Question

How do you solve $\ln (x - 5) = 3?$

Answer 1

Hint:The equation consists of the natural logarithm, convert it into exponential form and then further solve the equation. Logarithmic functions can be converted into exponential form as follows
${\log _a}b = c \Rightarrow {a^c} = b$ , where “a” and “b” are base and argument of the logarithmic function respectively whereas “c” is the exponent or power or the result of the logarithm function.

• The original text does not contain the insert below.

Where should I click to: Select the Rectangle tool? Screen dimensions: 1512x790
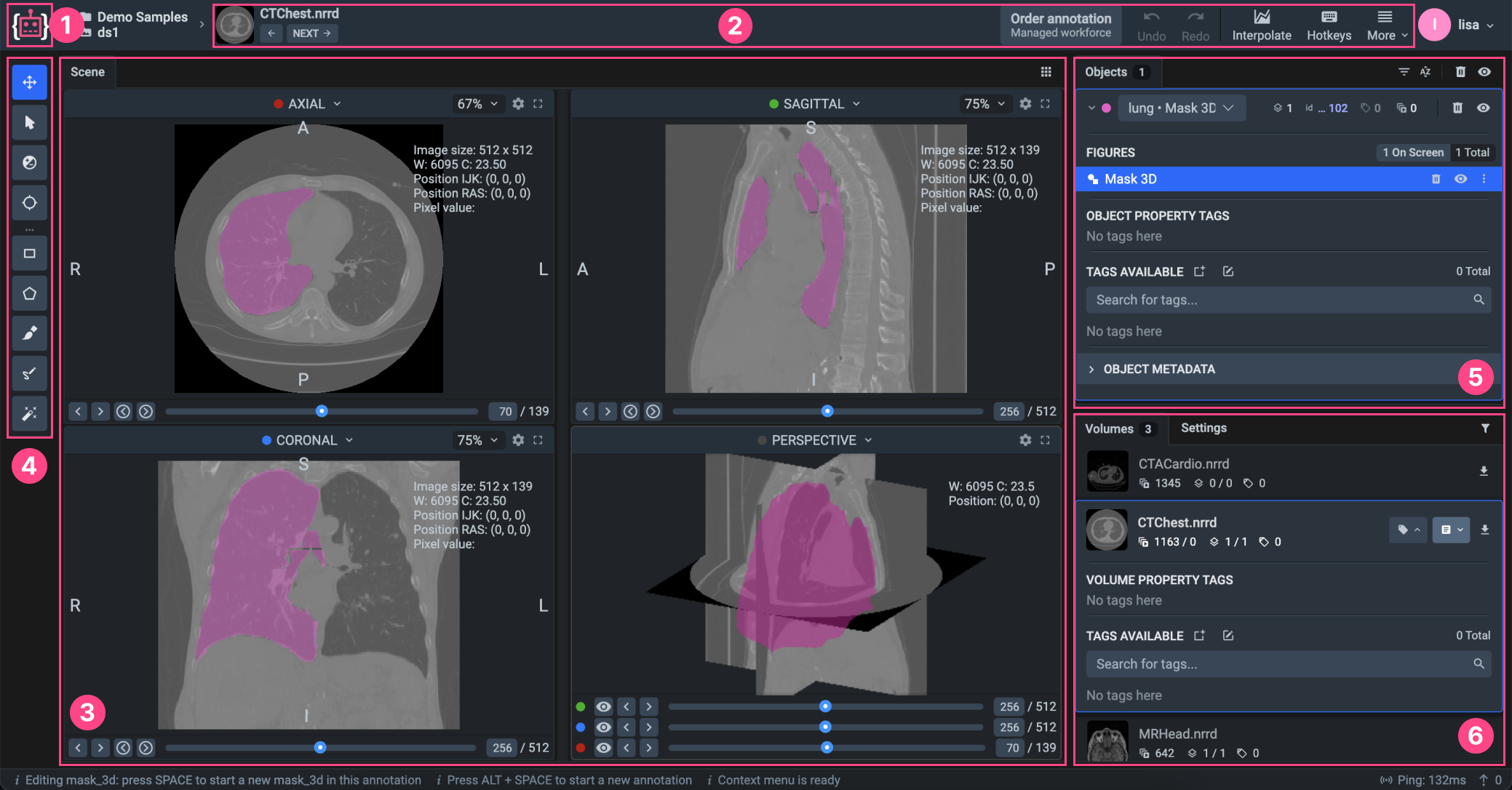[29, 253]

Complete step by step solution:
For solving an equation which has logarithm function in it, we have to first convert the logarithmic form into exponential form, to make the equation less complex and simple.
In order to convert logarithm function, we have to know about the relation between logarithm and exponential function which is given as follows
${\log _a}b = c \Rightarrow {a^c} = b$ , where “a” and “b” are the base and argument of the logarithmic function respectively.
So now converting the given logarithmic equation into exponential form
$ \Rightarrow \ln (x - 5) = 3$
We can also write it as
$
\Rightarrow {\log _e}(x - 5) = 3 \\
\Rightarrow x - 5 = {e^3} \\
\Rightarrow x = {e^3} + 5 \\
$
So $x = {e^3} + 5$ is the required solution for the logarithmic equation $\ln (x - 5) = 3$
You can leave the answer as it is, because $e$ is an irrational number so if we calculate the value of $x = {e^3} + 5$ numerically then it will come as $25.08553692...$

Note: “$\ln $” denotes the natural logarithm function, which has a base equals to $e$ .Values of logarithm can be positive or negative but logarithm never takes a negative argument, that is its arguments should always be greater than zero and also its base should be greater than zero and not equals to one. These are some necessary rules of logarithm function for taking argument and base.